_Zur Aufgabe_. Gib die folgenden Datensätze vollständig und Zeile für Zeile wortgetreu wieder.

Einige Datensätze
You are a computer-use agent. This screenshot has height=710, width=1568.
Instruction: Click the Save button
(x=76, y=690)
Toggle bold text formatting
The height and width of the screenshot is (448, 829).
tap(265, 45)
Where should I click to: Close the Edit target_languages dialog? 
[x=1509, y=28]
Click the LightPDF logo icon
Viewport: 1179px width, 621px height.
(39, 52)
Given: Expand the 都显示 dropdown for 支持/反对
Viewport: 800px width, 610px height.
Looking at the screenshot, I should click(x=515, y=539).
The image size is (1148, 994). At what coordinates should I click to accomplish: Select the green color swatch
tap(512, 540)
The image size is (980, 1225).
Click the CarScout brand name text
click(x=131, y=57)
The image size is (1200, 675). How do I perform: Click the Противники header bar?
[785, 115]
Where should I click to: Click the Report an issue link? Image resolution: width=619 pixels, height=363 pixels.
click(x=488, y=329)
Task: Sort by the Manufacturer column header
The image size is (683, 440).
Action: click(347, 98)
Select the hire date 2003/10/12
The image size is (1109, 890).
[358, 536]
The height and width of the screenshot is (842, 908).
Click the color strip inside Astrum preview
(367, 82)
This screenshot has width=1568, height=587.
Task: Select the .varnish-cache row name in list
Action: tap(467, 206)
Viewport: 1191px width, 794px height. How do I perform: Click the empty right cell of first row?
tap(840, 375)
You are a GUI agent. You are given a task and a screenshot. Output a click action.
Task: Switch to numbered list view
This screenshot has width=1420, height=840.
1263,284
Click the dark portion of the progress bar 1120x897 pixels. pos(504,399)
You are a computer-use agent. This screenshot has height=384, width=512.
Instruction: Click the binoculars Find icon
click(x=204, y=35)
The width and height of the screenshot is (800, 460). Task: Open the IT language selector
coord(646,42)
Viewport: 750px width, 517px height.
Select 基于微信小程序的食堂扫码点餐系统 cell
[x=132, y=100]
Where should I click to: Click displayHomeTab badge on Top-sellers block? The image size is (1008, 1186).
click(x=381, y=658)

_Schriftliche Antwort_.
You are a computer-use agent. This screenshot has height=710, width=1568.
Instruction: Click the Save button
(x=76, y=690)
Toggle bold text formatting
The height and width of the screenshot is (448, 829).
tap(265, 45)
Where should I click to: Close the Edit target_languages dialog? 
[x=1509, y=28]
Click the LightPDF logo icon
Viewport: 1179px width, 621px height.
(39, 52)
Given: Expand the 都显示 dropdown for 支持/反对
Viewport: 800px width, 610px height.
Looking at the screenshot, I should click(x=515, y=539).
The image size is (1148, 994). At what coordinates should I click to accomplish: Select the green color swatch
tap(512, 540)
The image size is (980, 1225).
Click the CarScout brand name text
click(x=131, y=57)
The image size is (1200, 675). How do I perform: Click the Противники header bar?
[785, 115]
Where should I click to: Click the Report an issue link? Image resolution: width=619 pixels, height=363 pixels.
click(x=488, y=329)
Task: Sort by the Manufacturer column header
The image size is (683, 440).
Action: click(347, 98)
Select the hire date 2003/10/12
The image size is (1109, 890).
[358, 536]
The height and width of the screenshot is (842, 908).
Click the color strip inside Astrum preview
(367, 82)
This screenshot has width=1568, height=587.
Task: Select the .varnish-cache row name in list
Action: tap(467, 206)
Viewport: 1191px width, 794px height. How do I perform: Click the empty right cell of first row?
tap(840, 375)
You are a GUI agent. You are given a task and a screenshot. Output a click action.
Task: Switch to numbered list view
This screenshot has width=1420, height=840.
1263,284
Click the dark portion of the progress bar 1120x897 pixels. pos(504,399)
You are a computer-use agent. This screenshot has height=384, width=512.
Instruction: Click the binoculars Find icon
click(x=204, y=35)
The width and height of the screenshot is (800, 460). Task: Open the IT language selector
coord(646,42)
Viewport: 750px width, 517px height.
Select 基于微信小程序的食堂扫码点餐系统 cell
[x=132, y=100]
Where should I click to: Click displayHomeTab badge on Top-sellers block? The image size is (1008, 1186).
click(x=381, y=658)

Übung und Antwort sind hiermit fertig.